- _Stored data entries_:
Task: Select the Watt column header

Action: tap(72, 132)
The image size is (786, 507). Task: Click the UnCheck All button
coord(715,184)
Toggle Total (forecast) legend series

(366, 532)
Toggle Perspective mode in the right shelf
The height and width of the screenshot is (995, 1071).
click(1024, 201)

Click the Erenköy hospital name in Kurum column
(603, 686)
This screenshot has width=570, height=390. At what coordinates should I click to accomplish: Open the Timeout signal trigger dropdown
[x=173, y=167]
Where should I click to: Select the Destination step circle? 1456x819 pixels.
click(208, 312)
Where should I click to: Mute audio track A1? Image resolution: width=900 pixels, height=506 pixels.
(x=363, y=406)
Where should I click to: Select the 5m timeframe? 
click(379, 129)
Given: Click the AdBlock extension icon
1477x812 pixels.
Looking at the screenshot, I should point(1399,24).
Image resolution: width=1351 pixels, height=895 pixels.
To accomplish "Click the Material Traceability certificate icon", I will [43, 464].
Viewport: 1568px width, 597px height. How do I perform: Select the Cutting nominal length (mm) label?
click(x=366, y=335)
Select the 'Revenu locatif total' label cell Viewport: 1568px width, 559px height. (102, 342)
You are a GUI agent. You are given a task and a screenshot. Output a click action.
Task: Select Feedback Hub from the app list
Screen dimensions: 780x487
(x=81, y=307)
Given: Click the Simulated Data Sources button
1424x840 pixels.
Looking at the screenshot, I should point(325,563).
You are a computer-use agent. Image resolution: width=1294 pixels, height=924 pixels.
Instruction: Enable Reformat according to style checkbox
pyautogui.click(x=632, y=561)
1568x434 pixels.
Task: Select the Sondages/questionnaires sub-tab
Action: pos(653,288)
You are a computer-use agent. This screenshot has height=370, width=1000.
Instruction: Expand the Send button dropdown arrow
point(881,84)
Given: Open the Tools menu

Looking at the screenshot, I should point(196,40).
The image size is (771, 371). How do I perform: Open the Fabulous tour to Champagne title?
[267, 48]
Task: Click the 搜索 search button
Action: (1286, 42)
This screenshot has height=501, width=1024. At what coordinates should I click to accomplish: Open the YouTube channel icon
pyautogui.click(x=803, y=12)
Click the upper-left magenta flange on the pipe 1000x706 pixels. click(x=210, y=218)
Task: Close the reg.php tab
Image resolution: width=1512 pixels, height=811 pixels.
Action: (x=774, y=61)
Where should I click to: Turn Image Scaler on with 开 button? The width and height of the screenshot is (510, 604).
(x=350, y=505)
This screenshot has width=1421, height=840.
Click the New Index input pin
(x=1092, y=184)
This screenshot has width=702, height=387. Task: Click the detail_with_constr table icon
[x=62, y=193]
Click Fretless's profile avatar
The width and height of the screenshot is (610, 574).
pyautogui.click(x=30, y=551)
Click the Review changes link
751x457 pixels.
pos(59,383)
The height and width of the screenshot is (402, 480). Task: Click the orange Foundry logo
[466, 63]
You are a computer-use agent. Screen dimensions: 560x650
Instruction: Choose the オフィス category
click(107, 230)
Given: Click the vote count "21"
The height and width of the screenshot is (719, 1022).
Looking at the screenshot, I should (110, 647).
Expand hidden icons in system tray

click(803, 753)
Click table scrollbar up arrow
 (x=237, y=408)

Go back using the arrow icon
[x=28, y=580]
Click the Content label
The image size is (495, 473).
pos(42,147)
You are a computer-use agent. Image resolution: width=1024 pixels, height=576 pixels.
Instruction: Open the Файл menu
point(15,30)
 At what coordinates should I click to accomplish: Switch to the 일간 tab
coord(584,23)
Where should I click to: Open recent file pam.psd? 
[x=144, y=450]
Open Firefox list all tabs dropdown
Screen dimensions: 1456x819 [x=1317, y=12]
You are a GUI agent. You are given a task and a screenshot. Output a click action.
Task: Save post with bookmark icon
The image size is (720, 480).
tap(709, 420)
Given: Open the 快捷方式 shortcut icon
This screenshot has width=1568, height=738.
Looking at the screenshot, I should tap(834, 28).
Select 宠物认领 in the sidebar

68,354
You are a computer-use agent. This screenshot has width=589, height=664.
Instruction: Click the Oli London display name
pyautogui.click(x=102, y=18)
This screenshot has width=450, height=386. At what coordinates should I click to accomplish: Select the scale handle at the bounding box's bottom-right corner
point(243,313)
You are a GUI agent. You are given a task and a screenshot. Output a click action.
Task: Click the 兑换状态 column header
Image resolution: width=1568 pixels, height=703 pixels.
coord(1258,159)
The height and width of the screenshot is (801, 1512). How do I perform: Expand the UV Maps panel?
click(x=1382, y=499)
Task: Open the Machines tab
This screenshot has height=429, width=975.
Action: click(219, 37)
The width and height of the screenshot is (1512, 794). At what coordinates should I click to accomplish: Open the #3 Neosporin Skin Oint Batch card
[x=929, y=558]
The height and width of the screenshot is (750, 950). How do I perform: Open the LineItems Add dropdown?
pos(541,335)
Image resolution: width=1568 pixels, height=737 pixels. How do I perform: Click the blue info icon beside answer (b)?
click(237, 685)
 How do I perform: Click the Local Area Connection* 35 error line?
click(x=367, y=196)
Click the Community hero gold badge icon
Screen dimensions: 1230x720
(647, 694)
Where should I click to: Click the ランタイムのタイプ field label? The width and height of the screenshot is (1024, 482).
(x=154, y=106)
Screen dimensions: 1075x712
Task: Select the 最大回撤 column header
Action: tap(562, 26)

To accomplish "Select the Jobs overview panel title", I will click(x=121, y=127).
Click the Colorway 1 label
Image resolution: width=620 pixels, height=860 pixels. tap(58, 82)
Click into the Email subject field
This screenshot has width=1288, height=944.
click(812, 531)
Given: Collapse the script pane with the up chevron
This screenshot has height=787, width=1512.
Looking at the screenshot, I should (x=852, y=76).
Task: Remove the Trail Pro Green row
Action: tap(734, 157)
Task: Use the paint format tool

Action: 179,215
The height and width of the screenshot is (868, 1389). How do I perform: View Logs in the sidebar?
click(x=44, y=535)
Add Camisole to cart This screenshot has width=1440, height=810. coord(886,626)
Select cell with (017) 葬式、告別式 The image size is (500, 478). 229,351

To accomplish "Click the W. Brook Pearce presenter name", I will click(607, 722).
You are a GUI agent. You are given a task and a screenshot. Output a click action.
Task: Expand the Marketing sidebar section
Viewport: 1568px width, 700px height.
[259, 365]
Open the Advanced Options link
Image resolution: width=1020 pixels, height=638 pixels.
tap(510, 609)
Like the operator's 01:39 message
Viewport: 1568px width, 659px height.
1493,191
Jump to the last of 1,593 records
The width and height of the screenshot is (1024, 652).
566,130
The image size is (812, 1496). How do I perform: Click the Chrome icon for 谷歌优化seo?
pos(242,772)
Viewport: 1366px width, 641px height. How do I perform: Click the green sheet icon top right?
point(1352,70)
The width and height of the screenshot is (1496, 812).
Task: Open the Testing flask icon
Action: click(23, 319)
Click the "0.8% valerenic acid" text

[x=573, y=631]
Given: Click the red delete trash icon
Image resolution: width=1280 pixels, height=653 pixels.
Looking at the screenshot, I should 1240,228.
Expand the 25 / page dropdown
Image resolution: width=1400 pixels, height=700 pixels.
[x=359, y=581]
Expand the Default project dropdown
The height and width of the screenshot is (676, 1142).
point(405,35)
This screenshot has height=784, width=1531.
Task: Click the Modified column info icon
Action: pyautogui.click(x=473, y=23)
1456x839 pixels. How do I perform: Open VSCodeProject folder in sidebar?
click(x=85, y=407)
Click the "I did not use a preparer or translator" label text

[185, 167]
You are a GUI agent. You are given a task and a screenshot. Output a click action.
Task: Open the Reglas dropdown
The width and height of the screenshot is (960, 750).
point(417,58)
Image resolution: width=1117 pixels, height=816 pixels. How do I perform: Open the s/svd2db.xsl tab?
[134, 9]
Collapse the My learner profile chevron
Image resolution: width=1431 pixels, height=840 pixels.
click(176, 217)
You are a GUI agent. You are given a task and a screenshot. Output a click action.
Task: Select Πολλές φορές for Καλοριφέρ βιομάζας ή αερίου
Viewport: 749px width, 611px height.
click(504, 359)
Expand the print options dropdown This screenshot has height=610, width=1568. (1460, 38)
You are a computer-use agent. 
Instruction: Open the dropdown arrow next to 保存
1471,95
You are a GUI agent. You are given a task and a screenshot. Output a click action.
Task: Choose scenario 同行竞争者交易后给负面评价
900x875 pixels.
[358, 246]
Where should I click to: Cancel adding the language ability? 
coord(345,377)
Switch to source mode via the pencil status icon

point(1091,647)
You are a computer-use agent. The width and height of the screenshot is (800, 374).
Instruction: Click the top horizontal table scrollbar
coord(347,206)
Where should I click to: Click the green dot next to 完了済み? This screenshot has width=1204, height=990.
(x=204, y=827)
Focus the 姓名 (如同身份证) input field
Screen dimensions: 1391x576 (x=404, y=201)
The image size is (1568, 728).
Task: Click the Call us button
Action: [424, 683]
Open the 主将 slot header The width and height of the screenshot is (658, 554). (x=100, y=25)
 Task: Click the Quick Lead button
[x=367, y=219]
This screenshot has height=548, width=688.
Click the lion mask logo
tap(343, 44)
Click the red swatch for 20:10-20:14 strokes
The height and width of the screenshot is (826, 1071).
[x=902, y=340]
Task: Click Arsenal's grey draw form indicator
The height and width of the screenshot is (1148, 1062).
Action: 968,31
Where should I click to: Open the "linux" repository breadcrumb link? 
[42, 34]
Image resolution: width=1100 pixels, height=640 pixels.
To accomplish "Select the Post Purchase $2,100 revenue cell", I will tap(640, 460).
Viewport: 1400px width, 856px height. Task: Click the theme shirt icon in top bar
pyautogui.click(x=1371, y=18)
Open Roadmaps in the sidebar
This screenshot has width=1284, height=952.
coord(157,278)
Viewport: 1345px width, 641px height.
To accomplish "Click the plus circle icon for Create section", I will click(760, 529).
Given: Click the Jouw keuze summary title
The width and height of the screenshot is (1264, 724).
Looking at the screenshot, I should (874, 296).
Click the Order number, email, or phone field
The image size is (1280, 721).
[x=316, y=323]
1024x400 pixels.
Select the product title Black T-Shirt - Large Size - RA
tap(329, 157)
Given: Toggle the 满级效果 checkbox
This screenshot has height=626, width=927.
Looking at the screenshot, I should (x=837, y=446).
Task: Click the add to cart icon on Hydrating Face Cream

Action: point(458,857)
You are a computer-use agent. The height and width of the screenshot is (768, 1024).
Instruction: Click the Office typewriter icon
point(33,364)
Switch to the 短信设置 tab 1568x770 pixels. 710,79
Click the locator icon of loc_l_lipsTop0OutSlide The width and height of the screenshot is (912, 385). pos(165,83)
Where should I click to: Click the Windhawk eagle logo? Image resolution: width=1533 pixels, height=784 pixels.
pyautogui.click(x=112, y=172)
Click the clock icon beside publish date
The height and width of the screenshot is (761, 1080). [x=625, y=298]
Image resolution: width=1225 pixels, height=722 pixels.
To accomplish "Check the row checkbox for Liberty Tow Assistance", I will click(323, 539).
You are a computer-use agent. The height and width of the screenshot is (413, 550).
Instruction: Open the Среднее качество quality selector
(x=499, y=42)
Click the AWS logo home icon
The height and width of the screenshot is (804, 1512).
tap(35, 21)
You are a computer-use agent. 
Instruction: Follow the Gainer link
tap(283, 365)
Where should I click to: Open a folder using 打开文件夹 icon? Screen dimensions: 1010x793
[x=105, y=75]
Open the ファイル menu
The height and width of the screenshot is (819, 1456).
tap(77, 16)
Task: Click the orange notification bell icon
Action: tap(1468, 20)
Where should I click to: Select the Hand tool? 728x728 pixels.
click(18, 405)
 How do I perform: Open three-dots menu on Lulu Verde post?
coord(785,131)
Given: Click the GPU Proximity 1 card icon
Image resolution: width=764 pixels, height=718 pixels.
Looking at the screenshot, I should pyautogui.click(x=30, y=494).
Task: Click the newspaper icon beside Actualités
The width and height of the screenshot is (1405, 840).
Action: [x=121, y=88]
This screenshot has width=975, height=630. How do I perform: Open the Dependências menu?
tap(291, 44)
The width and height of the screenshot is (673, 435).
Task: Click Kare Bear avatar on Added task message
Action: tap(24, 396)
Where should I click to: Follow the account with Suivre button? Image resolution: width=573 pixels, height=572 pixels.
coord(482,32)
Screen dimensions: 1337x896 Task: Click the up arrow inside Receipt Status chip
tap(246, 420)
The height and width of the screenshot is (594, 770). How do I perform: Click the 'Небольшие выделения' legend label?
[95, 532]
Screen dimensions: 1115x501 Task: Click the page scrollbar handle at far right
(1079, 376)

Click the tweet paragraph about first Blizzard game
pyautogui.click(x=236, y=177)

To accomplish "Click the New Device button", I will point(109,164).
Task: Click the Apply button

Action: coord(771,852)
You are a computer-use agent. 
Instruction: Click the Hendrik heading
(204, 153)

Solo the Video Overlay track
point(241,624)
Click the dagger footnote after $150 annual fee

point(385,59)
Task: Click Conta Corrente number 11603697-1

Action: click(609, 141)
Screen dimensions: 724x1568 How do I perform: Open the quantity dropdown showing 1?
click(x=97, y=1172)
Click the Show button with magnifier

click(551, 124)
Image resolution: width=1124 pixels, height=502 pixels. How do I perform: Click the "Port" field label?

- _Challenge_:
Can you recast the rows from the line containing "Where should I click to: Click the Windhawk" through the line containing "The height and width of the screenshot is (761, 1080).", inclusive, as a JSON list of strings, one string per line, with blank lines left out?

- _Solved problem_:
[
  "Where should I click to: Click the Windhawk eagle logo? Image resolution: width=1533 pixels, height=784 pixels.",
  "pyautogui.click(x=112, y=172)",
  "Click the clock icon beside publish date",
  "The height and width of the screenshot is (761, 1080). [x=625, y=298]"
]